Governo, serve un duplice patto

Vancouver. Vista da uno dei paesi più ricchi e avanzati, l'Italia sembra davvero un altro mondo. Nel parco nazionale di Jasper, stato di Alberta, un imprenditore torinese paga il 5 per cento di Iva, il venti per cento di imposte sulla società, con un altro dieci può incamerare personalmente i primi 90mila dollari di utile e finanzia la sua azienda al tasso del 4.2 per cento. L'Eni sta facendo grossi investimenti e c'è la corsa dei giovani ingegneri italiani a venire. Qui a Vancouver, stato della British Columbia, un imprenditore romano spende 130 dollari per ogni 100 dollari di salario netto ai suoi dipendenti, paga imposte del 18 per cento sulla società e imposte personali con un tetto del 33. E da noi che succede?
Fare una crisi di governo appena si accenna un refolo di ripresa è da pazzi. Non farla nelle condizioni date sembra quasi impossibile. Dunque? Dunque occorre un duplice patto, con un avvertimento. La classe politica più giovane, soprattutto a sinistra, è vittima dei social network. Durante l'elezione del presidente della Repubblica un'ondata di tweet è stata sufficiente a mandare in aria la candidatura di Franco Marini che ha trascinato nel baratro anche quella di Romano Prodi. Perciò,o si ha il coraggio di prendere decisioni autonome dagli smart phone o la politica è morta. E veniamo al primo patto. I dubbi sulla applicabilità retroattiva della legge Severino non sono stravaganze: se l'incandidabilità di chi è già membro di una Camera è una sanzione amministrativa,si applica comunque quello che viene definito il «principio di legalità», cioè nessuno può essere punito per una legge successiva alla violazione commessa. Se invece è solo una condizione per poter continuare a ricoprire l'incarico, dovrebbe intervenire il buon senso. Poniamo che con un provvedimento amministrativo da domani l'altezza richiesta per fare il soldato sia elevata a un metro e settantacinque. È immaginabile che decadano tutti quelli di altezza inferiore assunti in precedenza?
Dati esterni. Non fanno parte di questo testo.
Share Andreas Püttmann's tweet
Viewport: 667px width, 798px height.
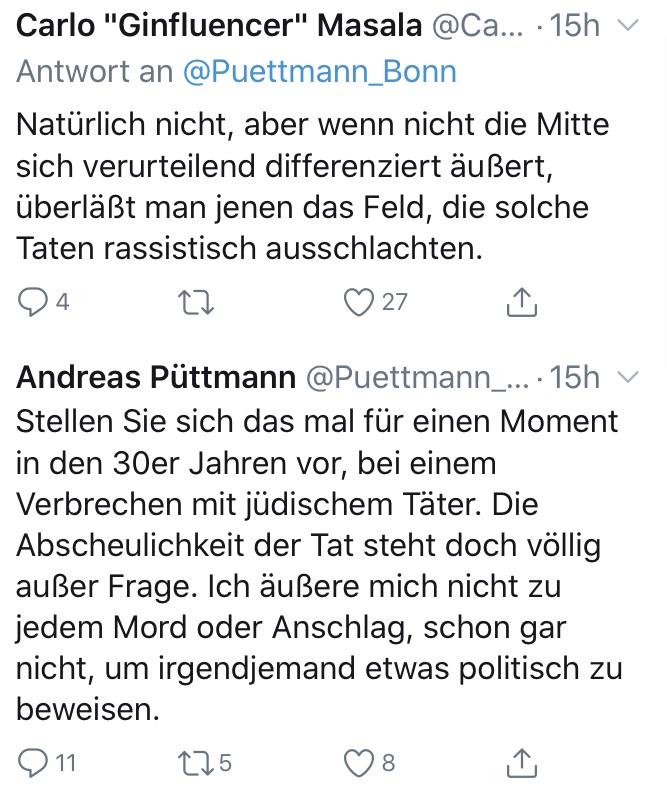click(523, 763)
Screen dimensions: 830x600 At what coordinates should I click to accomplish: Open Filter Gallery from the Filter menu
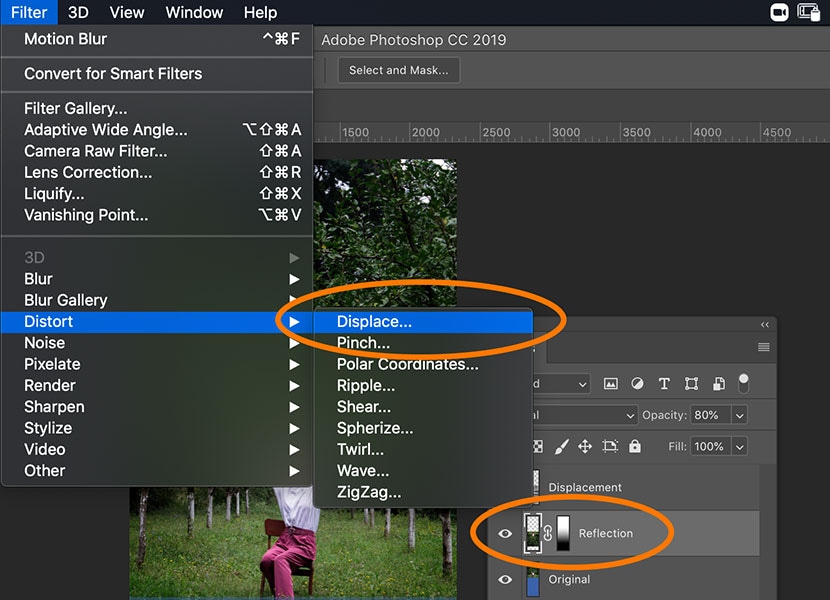(x=75, y=108)
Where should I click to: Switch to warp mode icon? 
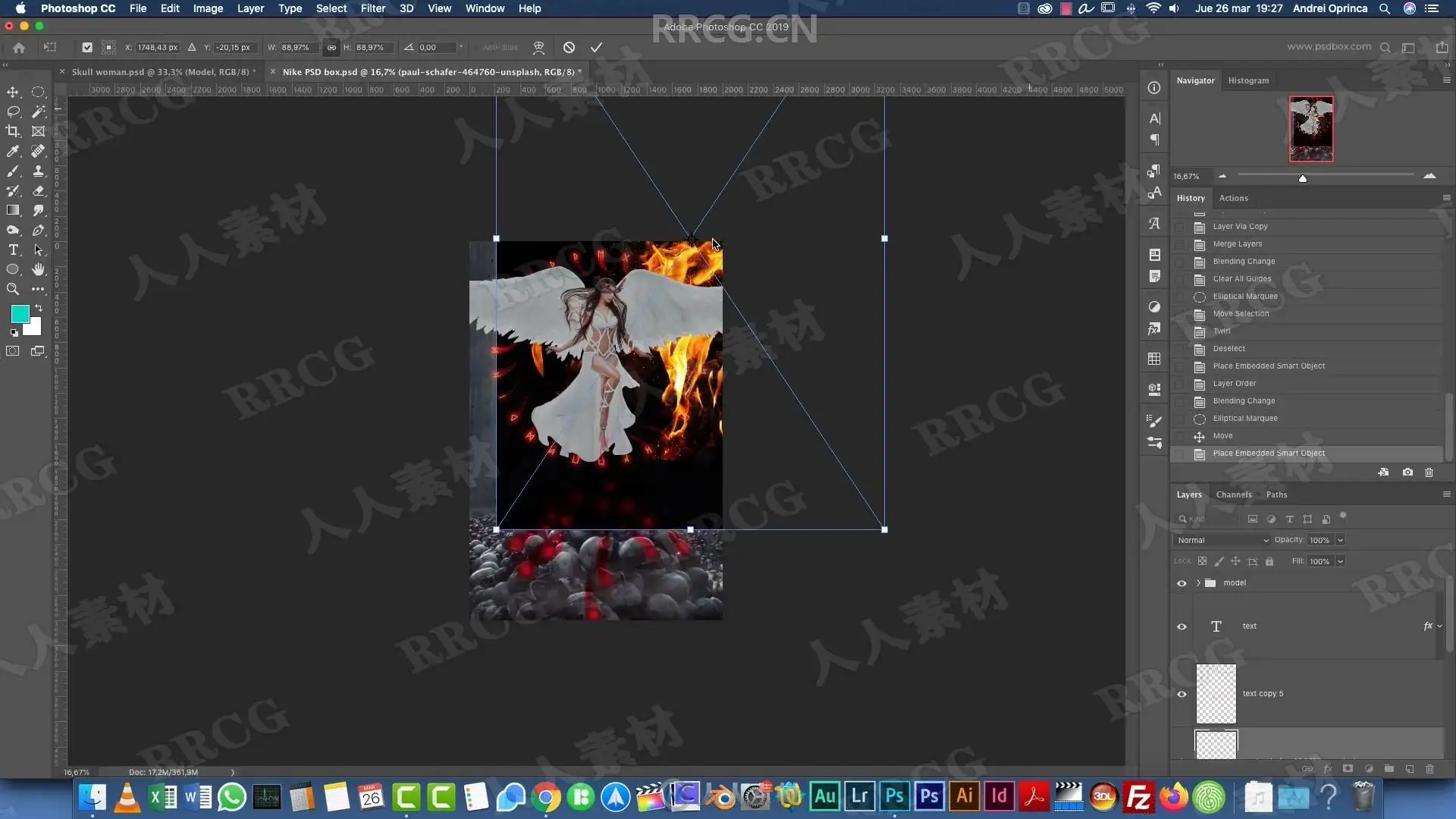click(x=538, y=47)
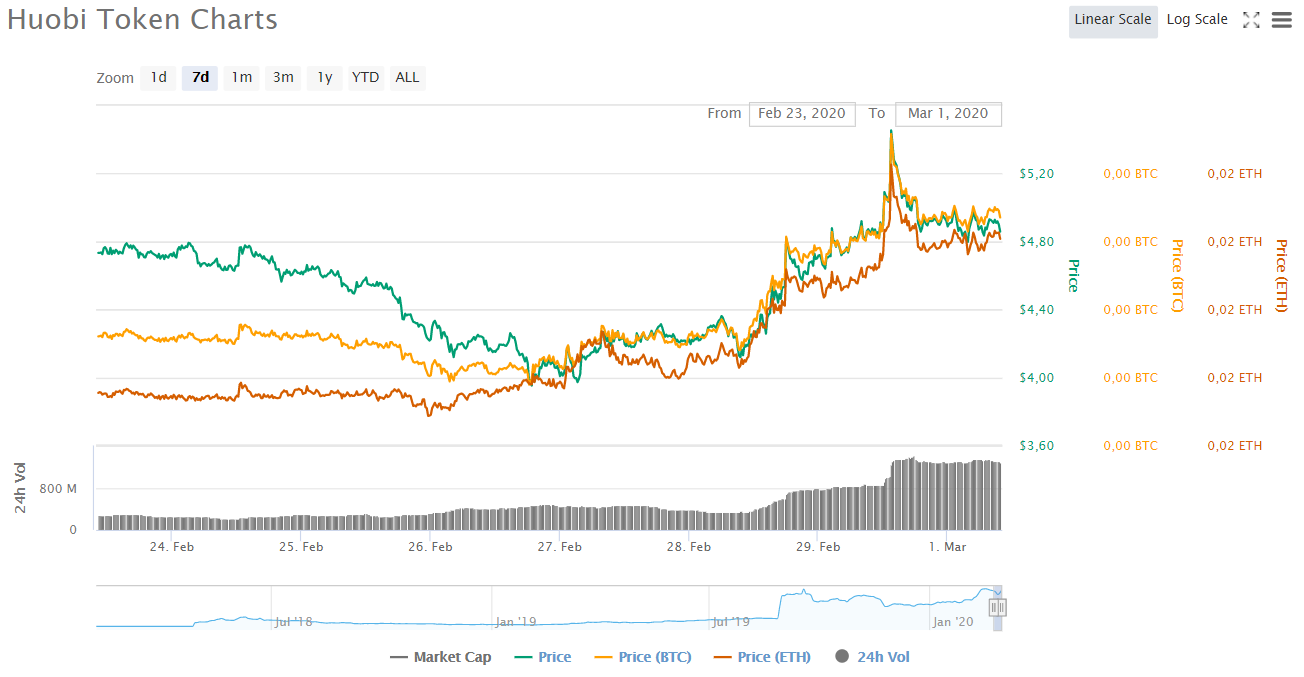
Task: Click the From date field Feb 23, 2020
Action: 801,113
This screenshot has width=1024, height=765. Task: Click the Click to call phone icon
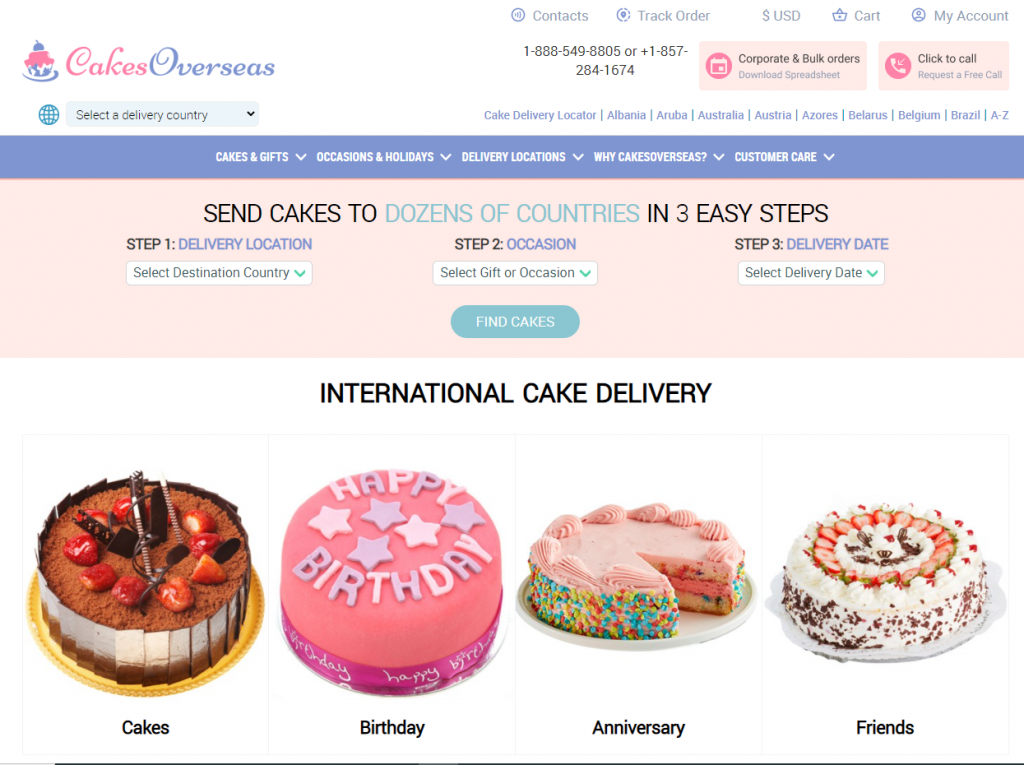pyautogui.click(x=898, y=66)
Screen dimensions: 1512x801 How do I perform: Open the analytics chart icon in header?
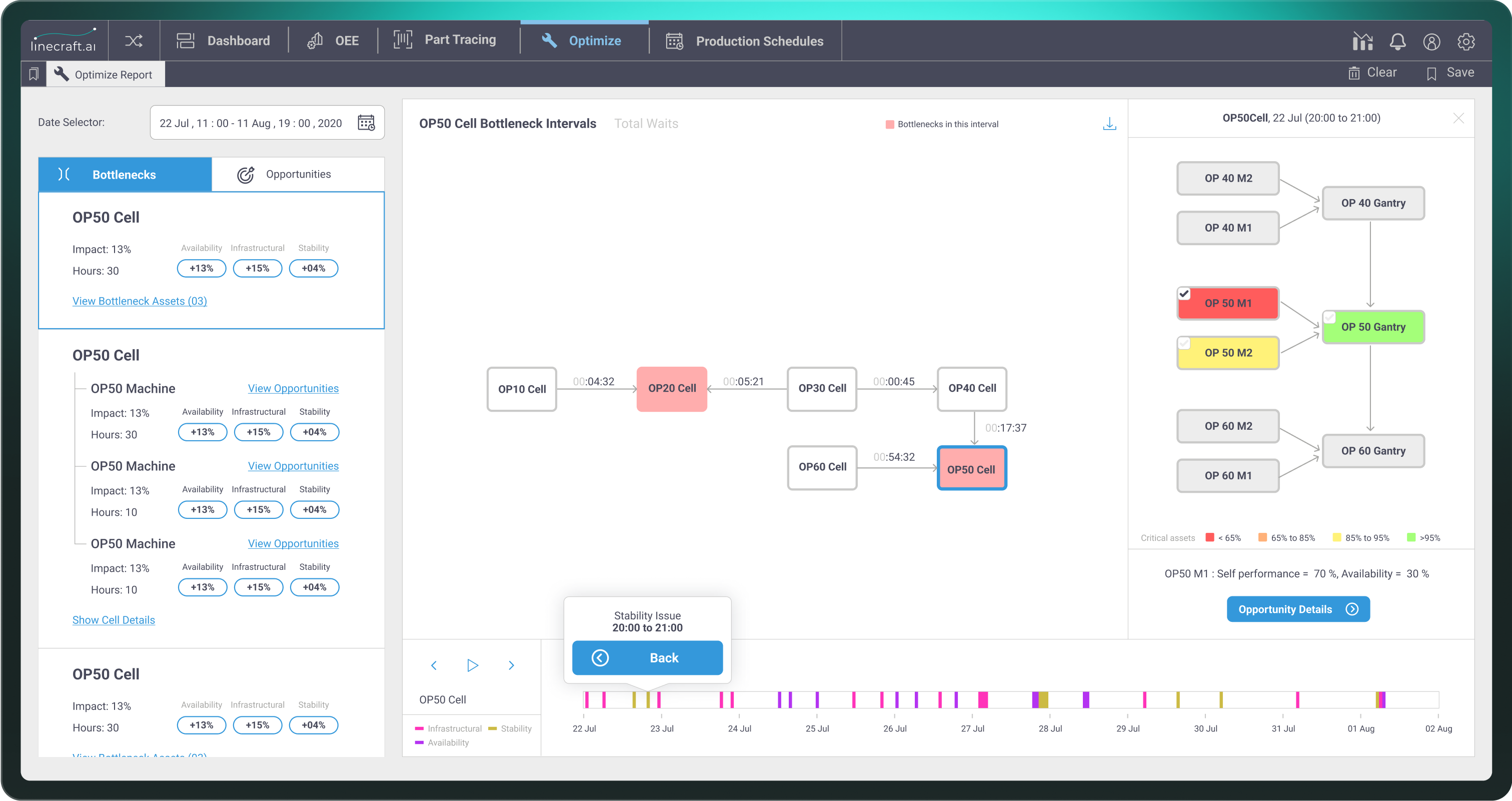1362,41
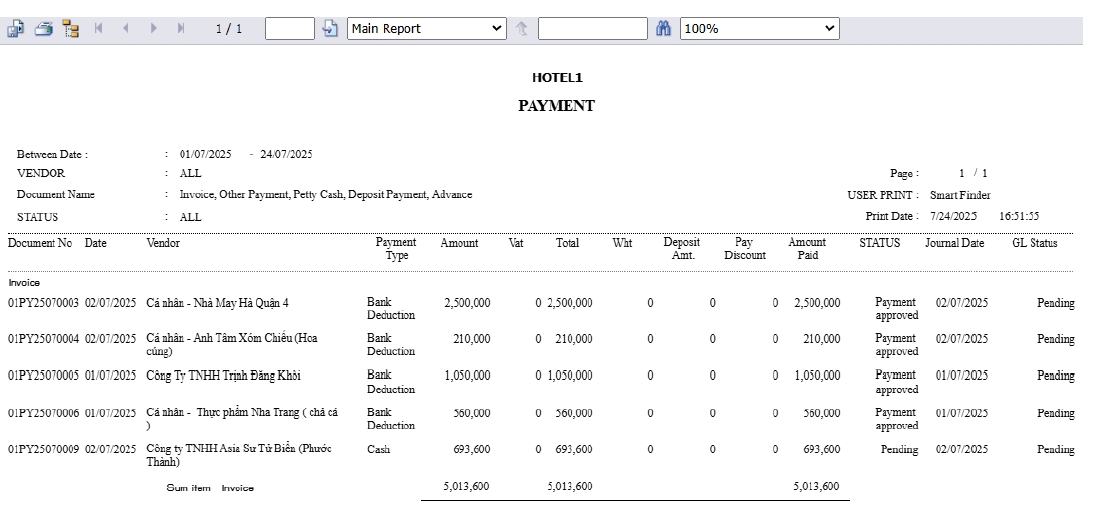
Task: Click the GL Status column header
Action: pyautogui.click(x=1034, y=243)
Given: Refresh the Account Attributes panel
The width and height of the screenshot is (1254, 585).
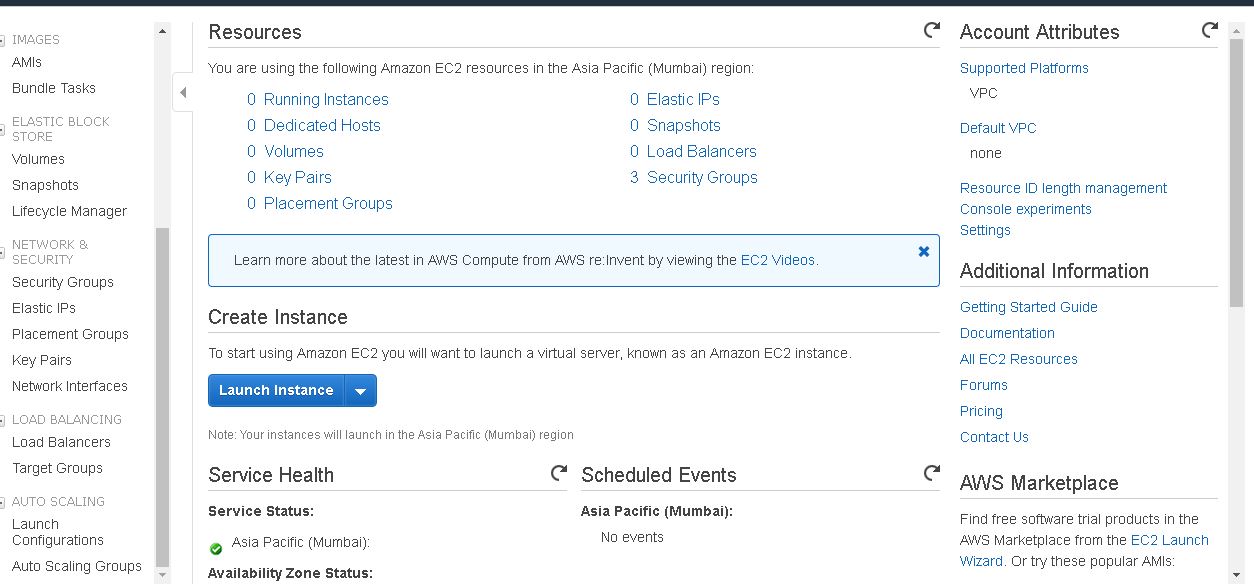Looking at the screenshot, I should 1209,31.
Ci sono quindi margini di discussione.(L'applicazione della legge non è in ogni caso automatica, visto che rinvia all'articolo 66 della Costituzione secondo cui la Camera di appartenenza «giudica» delle cause sopraggiunte di ineleggibilità e di incompatibilità e quindi potrebbe sollevare la questione davanti alla Corte).
D'altra parte,a chi vuole colpire Berlusconi non conviene agitarsi più di tanto, visto che quando la Corte d'Appello di Milano e poi la Cassazione avranno ridefinito la misura dell'interdizione di qui a qualche mese (magari con la corsia «preferenziale» adottata per il Cavaliere), il seggio senatoriale sarà comunque perduto. Perciò non ha senso parlare oggi di mancato rispetto della sentenza. Il secondo patto è più delicato e riguarda il rapporto tra il Capo dello Stato e il leader del centrodestra. La grazia può essere un atto autonomo e nel nostro caso ha senso soltanto se si estende anche alle pene accessorie. In questo caso Berlusconi verrebbe mondato delle sue colpe (in attesa del processo Ruby che potrebbe vanificare ogni clemenza precedente). Può il capo dello Stato muoversi in questo senso senza alcuna disponibilità da parte del condannato? È molto improbabile.
Per sollecitare una decisione così impegnativa e per recuperare la sua piena agibilità politica, Berlusconi può offrire una sola contropartita: rinunciare spontaneamente al seggio senatoriale dimettendosi. È vero che senza lo scudo dell'immunità all'arresto, Berlusconi può essere sbattuto in prigione da uno dei tanti giudici che desiderano farlo. Ma dubitiamo che questo accada: sarebbe uno schiaffo al Capo dello Stato e soprattutto garantirebbe al centrodestra una vittoria elettorale a tavolino. Avranno Napolitano e Berlusconi il coraggio di fare simultaneamente un passo così forte? Il tempo delle promesse è finito. Visto l'iter giudiziario degli ultimi anni e l'orientamento della Corte costituzionale nei suoi confronti, Berlusconi ha titolo per diffidarne e convincersi solo con una prova concreta alla San Tommaso. Ma se si vuole salvare il governo e la gracilissima ripresa di un paese ancora troppo debole rispetto al resto del mondo, è arrivato il momento dello scambio di prigionieri al Check Point Charlie, come accadeva a Berlino durante la guerra fredda.